Yes he told me a while back that her flatmates hate him because he upsets her so much but then he says he can’t be apart from her because he would miss her very nice flatmates. I think he has forgotten that they hate him.

OP posts:
AtrociousCircumstance · 06/06/2023 18:57

He sounds absolutely pathetic. And you being so into him isn’t a good look either.

SheilaFentiman · 06/06/2023 18:57

OP

Are any of the things you are saying making you like him less? Making you realise he is a bullshit artist?

monsteramunch · 06/06/2023 18:59

He says that they’re in a relationship but that it’s “doomed”, “sexless”, “should never have strayed beyond friendship”. I’m sure she would say he’s her boyfriend but they don’t kiss, have sex or have oral sex.
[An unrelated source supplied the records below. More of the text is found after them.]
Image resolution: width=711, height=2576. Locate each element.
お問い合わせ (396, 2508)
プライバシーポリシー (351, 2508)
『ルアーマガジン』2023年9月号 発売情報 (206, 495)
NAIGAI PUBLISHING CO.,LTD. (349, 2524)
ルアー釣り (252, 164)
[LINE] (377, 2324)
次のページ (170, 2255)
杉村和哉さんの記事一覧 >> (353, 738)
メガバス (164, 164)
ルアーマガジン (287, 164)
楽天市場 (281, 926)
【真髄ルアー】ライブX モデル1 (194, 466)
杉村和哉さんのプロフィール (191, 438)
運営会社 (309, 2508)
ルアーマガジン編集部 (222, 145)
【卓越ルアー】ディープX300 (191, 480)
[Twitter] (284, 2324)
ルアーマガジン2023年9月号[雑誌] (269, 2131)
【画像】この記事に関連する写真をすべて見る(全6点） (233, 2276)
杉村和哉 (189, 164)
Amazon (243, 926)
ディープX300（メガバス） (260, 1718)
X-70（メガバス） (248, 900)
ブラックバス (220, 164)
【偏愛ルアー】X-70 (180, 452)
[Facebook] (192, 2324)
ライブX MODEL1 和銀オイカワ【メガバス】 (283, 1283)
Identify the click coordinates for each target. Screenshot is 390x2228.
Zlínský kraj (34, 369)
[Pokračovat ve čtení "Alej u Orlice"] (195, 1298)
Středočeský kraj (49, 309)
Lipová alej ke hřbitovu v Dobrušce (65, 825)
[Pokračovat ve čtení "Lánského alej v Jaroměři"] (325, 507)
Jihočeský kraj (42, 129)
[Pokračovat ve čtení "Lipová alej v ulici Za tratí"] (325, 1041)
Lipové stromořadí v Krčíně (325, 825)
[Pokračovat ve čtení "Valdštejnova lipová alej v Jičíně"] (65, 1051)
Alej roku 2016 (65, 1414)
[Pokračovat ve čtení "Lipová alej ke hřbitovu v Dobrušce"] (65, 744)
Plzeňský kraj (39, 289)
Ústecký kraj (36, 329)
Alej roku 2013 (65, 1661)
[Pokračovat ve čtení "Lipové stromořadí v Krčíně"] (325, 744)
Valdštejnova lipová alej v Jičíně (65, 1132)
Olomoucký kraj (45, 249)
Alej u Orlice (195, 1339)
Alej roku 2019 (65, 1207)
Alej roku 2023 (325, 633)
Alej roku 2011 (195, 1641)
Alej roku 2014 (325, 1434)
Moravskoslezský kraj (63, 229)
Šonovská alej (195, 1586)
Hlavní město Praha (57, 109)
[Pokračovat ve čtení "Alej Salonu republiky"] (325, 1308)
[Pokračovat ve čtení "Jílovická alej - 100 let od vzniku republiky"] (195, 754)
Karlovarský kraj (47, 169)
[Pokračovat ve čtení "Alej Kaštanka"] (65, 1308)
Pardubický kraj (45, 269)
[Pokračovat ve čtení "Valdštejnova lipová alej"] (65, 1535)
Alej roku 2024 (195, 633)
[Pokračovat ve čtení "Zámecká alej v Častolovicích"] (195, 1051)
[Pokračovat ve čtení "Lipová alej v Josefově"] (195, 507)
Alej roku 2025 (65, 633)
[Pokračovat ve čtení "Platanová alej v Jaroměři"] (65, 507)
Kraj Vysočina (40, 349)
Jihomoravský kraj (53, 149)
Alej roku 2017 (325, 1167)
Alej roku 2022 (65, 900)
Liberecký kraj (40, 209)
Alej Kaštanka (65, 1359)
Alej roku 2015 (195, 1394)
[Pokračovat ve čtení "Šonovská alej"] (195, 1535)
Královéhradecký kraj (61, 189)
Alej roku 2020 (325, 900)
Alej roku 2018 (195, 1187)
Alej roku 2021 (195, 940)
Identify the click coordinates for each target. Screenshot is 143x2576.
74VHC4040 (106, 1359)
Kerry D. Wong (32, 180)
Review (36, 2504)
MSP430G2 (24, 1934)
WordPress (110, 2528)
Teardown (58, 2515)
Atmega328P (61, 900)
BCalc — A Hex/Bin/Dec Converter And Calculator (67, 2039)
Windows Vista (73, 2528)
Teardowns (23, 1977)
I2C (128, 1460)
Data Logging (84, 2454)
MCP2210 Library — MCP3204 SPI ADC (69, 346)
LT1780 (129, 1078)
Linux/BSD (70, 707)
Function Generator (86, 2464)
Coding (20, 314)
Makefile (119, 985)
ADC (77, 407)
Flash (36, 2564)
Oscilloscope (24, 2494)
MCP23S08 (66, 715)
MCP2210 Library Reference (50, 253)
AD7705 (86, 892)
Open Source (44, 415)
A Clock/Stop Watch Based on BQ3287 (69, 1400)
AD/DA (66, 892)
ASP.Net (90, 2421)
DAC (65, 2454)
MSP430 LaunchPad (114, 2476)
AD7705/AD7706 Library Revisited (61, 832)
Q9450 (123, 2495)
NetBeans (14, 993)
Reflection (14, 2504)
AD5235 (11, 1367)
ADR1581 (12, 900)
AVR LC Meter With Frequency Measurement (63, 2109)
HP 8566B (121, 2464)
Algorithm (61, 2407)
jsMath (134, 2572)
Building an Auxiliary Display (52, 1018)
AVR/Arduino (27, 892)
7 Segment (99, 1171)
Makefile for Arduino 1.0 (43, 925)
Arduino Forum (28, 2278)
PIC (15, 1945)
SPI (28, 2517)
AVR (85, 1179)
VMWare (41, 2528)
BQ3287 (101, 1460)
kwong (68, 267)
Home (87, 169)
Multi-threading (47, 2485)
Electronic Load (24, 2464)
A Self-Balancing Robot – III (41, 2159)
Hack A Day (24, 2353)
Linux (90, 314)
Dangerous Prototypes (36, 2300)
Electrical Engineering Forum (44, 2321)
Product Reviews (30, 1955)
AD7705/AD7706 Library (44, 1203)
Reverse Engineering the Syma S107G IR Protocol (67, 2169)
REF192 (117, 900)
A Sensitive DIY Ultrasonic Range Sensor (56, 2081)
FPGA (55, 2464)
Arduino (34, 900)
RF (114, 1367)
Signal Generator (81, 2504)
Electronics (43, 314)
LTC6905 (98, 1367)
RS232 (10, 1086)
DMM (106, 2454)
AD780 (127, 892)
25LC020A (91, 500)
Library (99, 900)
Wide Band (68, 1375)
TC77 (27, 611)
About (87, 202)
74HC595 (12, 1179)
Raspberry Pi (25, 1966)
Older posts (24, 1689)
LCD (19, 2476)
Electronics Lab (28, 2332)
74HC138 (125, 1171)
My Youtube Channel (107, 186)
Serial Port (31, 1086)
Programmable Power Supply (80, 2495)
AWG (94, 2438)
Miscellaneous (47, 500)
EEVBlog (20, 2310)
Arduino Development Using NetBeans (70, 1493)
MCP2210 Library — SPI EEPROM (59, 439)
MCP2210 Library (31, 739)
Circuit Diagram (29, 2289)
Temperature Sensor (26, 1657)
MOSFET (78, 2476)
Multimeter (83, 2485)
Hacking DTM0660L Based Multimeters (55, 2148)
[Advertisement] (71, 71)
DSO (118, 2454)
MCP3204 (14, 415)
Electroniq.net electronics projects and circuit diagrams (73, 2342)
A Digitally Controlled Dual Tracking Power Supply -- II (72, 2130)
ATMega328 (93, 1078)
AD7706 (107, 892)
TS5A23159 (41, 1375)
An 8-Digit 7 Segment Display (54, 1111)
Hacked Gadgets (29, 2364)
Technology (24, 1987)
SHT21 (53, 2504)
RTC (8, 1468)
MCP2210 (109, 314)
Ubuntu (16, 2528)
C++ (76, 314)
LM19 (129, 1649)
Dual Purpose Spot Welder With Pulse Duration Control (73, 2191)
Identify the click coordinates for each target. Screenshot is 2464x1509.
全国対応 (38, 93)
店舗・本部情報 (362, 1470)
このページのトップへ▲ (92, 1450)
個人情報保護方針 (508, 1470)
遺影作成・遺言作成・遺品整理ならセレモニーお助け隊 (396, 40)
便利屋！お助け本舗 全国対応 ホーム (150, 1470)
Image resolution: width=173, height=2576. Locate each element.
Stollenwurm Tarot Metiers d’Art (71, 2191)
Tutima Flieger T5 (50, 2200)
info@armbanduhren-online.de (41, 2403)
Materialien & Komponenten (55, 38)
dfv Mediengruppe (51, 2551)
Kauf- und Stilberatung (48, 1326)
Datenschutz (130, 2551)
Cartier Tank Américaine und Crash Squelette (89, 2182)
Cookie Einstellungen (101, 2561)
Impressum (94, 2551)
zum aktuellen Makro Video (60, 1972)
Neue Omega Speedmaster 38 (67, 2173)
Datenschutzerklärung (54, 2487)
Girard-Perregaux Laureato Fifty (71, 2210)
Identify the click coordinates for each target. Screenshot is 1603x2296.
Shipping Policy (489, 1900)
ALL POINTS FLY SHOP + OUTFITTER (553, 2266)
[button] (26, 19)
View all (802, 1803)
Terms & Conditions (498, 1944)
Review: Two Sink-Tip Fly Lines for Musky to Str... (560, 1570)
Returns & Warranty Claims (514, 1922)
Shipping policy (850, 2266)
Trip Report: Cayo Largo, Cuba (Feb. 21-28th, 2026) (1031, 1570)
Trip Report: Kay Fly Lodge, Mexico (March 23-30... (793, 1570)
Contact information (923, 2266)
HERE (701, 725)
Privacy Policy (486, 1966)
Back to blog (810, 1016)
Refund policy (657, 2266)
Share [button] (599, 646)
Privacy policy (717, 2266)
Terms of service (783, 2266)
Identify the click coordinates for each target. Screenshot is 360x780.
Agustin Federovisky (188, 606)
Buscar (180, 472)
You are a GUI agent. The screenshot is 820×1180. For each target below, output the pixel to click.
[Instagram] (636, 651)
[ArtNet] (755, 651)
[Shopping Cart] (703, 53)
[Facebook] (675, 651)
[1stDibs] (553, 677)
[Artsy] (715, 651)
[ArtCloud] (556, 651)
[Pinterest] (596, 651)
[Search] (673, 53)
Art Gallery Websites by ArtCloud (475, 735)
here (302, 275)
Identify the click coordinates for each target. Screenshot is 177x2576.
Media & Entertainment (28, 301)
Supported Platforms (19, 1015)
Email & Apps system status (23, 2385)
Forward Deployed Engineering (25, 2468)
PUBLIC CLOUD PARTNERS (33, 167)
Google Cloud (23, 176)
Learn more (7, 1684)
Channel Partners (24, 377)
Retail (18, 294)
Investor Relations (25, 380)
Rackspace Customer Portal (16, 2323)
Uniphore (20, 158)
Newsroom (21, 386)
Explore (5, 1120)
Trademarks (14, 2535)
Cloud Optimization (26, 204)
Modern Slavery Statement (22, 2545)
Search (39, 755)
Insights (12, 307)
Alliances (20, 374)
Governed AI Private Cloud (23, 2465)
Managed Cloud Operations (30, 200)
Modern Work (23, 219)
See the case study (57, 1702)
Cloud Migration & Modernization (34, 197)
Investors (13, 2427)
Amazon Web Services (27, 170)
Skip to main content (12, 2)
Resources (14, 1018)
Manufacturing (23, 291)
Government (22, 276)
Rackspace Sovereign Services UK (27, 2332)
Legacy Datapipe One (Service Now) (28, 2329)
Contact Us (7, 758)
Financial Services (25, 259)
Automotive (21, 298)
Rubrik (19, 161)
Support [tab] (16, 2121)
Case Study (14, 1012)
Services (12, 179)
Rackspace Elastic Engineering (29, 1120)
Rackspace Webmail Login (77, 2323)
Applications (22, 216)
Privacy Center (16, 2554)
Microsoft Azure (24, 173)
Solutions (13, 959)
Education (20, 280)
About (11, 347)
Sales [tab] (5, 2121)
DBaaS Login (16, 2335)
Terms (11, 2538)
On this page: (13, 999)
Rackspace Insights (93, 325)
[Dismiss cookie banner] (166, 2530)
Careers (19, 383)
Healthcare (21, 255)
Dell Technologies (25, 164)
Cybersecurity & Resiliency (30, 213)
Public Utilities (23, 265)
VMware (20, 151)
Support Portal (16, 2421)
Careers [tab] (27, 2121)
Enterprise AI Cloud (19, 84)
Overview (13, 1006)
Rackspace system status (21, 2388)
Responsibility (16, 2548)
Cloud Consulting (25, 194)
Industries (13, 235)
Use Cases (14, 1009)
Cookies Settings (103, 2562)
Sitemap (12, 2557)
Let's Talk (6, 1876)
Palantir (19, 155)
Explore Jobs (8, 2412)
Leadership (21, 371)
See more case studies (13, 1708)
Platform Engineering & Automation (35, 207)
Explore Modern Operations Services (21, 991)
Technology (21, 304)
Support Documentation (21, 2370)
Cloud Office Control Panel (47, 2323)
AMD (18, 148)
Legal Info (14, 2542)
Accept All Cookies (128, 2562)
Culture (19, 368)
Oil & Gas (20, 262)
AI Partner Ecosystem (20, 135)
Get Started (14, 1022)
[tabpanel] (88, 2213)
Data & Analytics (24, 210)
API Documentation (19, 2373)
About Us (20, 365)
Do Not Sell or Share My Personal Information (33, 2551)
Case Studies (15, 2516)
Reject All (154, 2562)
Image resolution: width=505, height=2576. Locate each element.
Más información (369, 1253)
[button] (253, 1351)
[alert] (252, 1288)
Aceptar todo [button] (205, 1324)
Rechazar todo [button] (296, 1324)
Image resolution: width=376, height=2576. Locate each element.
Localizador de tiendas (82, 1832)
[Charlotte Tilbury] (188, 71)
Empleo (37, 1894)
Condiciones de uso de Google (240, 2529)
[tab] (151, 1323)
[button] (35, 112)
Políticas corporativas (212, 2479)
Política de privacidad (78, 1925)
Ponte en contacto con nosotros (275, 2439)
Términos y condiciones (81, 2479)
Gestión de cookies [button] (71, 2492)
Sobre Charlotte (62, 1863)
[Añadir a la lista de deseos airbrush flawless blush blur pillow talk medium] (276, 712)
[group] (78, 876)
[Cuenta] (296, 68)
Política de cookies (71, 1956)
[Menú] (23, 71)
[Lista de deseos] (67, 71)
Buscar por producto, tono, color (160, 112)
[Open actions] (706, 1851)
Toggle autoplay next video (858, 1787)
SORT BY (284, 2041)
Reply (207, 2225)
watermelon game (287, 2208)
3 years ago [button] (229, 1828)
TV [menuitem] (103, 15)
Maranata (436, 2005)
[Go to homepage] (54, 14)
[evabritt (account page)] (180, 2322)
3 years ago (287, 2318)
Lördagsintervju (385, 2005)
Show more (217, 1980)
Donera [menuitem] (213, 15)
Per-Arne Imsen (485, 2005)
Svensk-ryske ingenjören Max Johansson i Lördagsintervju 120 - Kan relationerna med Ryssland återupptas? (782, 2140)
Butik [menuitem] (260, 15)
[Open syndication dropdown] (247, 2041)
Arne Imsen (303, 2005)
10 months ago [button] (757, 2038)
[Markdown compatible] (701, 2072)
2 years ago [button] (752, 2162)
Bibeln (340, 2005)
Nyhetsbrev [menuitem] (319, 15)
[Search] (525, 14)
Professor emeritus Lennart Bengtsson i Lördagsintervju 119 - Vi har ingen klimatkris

Why do you keep making out like she's deluded? You say things like 'I'm sure she would say he's her boyfriend' as if it's up for debate, when HE SAYS they are in a relationship!

Doesn't matter if they don't even kiss or if they're swinging off the chandeliers every night, he's just a run of the mill wanker dressing up wanting to have his cake and eat it too as some sort of angsty, dutiful obligation he can't possibly have the balls to end.

Good grief woman! He is NOT a prize. He's an eejit.